Second, it is not clear that we cannot and should not continue in principle what is, in fact, a 230-plus year dialogue as a people, pondering what the nation is and may become. Eha and too many others today appear instead to imagine that we must have final resolution on the welter of subjects he presents, including immigration, culture and school curricula, and that different views concerning these matters cannot, and must not, co-exist or, indeed, shift over time. But while the presumably evolving majority view should rule in a democracy, one must hope, as Pope Francis argued, that its judgments will be measured, prudential and changeable and the fruit of dialogue, and not of fear or ignorance, or be imposed by fiat. In no event is it appropriate for a minority of Americans, fueled by a mixture of real, contrived and imagined grievances, to seek to use political institutions to impose their will on the majority and to suspend or erode the civil and human rights and dignity of that broader population in so doing. Such is hardly worthy of a free people and will result only in freedom’s loss for all.  

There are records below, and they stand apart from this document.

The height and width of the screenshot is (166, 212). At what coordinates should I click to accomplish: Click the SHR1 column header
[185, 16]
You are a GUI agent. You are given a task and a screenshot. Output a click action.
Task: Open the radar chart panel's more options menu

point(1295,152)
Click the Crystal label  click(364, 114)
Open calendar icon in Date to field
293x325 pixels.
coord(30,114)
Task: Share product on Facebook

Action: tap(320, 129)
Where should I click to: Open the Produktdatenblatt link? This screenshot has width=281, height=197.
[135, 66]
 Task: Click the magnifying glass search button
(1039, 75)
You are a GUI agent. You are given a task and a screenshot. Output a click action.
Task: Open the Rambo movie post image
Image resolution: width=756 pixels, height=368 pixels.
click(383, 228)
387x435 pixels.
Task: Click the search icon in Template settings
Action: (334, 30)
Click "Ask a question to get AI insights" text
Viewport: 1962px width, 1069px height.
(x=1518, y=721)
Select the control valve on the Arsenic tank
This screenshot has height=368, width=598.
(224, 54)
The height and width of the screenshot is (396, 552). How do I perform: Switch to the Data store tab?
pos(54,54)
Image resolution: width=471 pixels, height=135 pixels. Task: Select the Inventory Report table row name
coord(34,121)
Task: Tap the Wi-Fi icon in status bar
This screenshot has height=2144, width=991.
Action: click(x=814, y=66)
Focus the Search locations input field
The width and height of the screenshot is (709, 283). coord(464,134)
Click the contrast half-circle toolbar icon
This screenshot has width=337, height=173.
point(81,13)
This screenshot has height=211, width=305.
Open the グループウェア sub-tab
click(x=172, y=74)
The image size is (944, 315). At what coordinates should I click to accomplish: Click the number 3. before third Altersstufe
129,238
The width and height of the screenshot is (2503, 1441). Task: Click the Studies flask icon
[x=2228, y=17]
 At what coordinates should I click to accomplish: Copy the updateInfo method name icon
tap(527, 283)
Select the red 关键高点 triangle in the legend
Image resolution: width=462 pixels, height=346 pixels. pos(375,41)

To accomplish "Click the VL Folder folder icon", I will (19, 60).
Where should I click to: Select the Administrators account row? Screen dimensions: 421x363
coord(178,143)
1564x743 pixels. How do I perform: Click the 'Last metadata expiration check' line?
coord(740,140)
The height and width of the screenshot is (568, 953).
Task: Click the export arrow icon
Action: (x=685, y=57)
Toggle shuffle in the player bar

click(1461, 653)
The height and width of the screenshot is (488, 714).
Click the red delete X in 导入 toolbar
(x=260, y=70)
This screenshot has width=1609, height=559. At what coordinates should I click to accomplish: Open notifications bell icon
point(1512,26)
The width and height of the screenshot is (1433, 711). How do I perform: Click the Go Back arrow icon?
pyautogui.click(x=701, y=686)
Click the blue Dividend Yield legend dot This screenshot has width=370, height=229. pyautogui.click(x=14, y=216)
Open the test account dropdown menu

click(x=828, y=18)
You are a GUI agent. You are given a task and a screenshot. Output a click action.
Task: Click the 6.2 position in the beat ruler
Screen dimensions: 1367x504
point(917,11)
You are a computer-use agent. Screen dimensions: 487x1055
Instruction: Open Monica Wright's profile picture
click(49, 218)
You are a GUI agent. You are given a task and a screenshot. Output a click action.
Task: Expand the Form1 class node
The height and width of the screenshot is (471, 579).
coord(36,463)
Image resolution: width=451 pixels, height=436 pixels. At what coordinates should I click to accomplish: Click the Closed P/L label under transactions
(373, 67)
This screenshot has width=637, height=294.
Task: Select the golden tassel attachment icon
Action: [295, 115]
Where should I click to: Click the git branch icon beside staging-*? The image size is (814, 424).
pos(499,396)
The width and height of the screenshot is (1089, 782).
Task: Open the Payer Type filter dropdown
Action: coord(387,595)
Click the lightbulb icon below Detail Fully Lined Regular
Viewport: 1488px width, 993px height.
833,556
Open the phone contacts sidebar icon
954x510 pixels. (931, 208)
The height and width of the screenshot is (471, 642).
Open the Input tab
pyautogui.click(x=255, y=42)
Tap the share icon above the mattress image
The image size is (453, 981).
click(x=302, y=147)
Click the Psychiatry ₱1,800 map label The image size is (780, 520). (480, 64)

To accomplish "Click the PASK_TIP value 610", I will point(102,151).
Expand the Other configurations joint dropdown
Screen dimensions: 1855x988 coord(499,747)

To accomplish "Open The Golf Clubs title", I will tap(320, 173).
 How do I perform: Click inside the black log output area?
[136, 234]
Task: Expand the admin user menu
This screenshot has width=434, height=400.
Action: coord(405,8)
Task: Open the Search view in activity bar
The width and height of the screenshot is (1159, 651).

Finally, whatever mixture of the global and the local a majority of Americans may adopt as a perspective at any given historical moment, that amalgam must be underpinned by a shared vigorous commitment to respect the dignity, rights and freedom of all residents and citizens, as Pope Francis insisted. We cannot have a nation in which one group (now a minority) vies to impose its patrimonial understanding on all others based on self-righteous indignation, racism or any other form of social hierarchy animus or claim.

Sadly, we are in just such a struggle today and not all the players in this contest are willing to respect their foes, let alone engage in an open and deliberative dialogue with them, as the Pope has counseled. We appear instead to be in that space of which the Pontiff warned in which some elect to disdain others based on narcissism, fear and insecurities. As the Pope cautioned, that geography is more than perilous, it is dangerous. And so it is that the central open and deeply concerning question confronting the United States today is whether a social minority will be able to tyrannize the nation ruinously in the name of its aesthetic understanding or whether, instead, the country’s citizens can engage in a continuing peaceful political dialogue concerning what it shall become while dignifying and ensuring the rights of all.

Notes

1 Eha, Brian Patrick. “On Patrimony.” The Hedgehog Review, 24(2), Summer 2022, pp. 90-99 at p.90.

2 Eha, “Patrimony,” p. 90.

3 Eha, “Patrimony,” p. 94.

4 Eha, “Patrimony,” p. 95.

5 Eha, “Patrimony,” p.93.

6 Eha, “Patrimony,” p. 98.

7 Oxford English Dictionary, Oxford: Oxford University Press, “Aesthetic,” https://www.sjsu.edu/faculty/harris/Rom_Travel/Handouts/aesthetic.pdf, Accessed July 21, 2022. 

8 Riedel, Tom. Review of Encyclopedia of Aesthetics, 4 volumes, Ed. Michael Kelly. New York: Oxford University Press, 1998 in Art Documentation: Journal of the Art Libraries Society of North America. 18(2): 48, https://www.journals.uchicago.edu/doi/10.1086/adx.18.2.27949030, Accessed July 21, 2022.  

9 Eha,“Patrimony,” p.94. See also Francis, “Encyclical Letter Fratelli Tutti of the Holy Father Francis on Fraternity and Social Friendship,” Rome: The Holy See, October 3, 2020, https://www.vatican.va/content/francesco/en/encyclicals/documents/papa-francesco_20201003_enciclica-fratelli-tutti.html, Para.: 143. Accessed July 20, 2022. 

10 Francis, “Fratelli Tutti,” Para. 142.

11 Francis, “Fratelli Tutti,” Para. 146.

12 Francis, “Fratelli Tutti,” Para. 150.

13 Francis, “Fratelli Tutti,” Para. 201 and Para. 203.